The number of people employed fell to 375.45 million in May from 390.79 million in April, the CMIE said in its lockdown impact assessment

At least 15.33 million Indians lost their jobs in May, erasing gains achieved since July 2020, with the most likely reason being the partial lockdown imposed to curb the spread of coronavirus ― a situation that may adversely affect consumer spending and economic revival. The number of people employed fell to 375.45 million in May from 390.79 million in April, the Centre for Monitoring Indian Economy (CMIE) said.

In April and May, the number of people employed in salaried and non-salaried jobs fell by almost 23 million as the second wave of the pandemic infected millions of Indians, and states imposed lockdown to stem the spread of the virus.
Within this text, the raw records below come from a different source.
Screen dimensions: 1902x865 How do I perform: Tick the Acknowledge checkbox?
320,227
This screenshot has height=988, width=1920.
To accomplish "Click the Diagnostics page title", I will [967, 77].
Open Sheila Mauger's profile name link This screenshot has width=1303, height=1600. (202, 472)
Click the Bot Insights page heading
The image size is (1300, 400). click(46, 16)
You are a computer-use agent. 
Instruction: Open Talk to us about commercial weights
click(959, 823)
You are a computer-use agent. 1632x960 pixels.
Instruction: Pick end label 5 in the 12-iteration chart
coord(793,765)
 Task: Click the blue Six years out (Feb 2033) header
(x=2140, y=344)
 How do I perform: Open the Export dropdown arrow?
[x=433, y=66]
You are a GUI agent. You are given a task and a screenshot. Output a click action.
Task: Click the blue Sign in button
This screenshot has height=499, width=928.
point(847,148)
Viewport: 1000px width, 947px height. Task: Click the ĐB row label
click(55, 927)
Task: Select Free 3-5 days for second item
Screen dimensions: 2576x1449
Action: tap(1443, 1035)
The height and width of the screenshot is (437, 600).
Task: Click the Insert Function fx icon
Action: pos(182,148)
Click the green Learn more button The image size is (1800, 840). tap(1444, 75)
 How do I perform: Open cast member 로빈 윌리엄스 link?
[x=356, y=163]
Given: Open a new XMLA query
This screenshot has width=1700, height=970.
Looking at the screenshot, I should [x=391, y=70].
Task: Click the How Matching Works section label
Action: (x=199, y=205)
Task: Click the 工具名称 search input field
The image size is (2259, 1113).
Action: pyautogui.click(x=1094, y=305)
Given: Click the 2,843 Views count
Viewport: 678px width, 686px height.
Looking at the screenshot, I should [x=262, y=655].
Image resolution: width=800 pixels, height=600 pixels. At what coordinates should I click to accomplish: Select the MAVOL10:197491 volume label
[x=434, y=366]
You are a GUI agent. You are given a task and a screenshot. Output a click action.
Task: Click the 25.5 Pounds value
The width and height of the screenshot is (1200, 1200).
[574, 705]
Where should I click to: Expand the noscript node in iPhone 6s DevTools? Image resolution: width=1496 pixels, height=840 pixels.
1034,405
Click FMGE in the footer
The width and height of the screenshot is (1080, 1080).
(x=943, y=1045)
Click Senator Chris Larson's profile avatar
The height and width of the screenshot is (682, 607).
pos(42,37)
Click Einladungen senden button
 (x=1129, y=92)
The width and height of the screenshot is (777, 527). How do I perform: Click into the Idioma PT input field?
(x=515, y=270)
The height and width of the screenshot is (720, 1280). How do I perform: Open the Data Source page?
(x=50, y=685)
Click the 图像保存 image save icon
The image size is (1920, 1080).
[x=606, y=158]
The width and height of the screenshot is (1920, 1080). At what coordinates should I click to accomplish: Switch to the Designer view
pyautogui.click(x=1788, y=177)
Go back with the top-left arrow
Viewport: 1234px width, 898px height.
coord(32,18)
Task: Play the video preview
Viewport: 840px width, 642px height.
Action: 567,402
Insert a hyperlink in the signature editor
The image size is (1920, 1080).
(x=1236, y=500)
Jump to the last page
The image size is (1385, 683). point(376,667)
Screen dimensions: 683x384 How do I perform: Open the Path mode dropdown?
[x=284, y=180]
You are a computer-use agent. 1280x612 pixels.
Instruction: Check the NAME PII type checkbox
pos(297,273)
Fresh data showed that the number of people unemployed but actively looking for jobs rose by 17 million to 50.72 million, reflecting the willingness to work but scarcity of opportunities.

The impact of the pandemic-necessitated lockdown on salaried jobs is, however, relatively less, and largely limited to urban India. But people with businesses, small traders and daily wagers faced the brunt of the economic disruption caused by the lockdown.

While 127 million were employed in small trades and daily wage work in April, the number slumped to 110 million in the month of May. At least 9 million more people got engaged in farming activities in May, taking the total number of people employed in farming to 123.7 million. In contrast, 1.22 million salaried jobs were lost in urban India in May while rural India gained a little over 1.4 million salaried jobs.

“The job market was stretched since last year’s lockdown. The situation was looking up between December and March, but the second wave has done more damage. What we are not realising is that the job loss is squeezing private demand. People losing jobs will impact revival. If the consumer does not have income, he or she won’t spend,” said Arup Mitra, a professor of economics at the Institute of Economic Growth.

“Non-farm opportunities have shrunk in rural India, and there is a surplus workforce there. People are getting engaged in farming, meaningful or not, is a separate debate. It also means more people are doing the same work, which means lower productivity and less income,” said Mitra.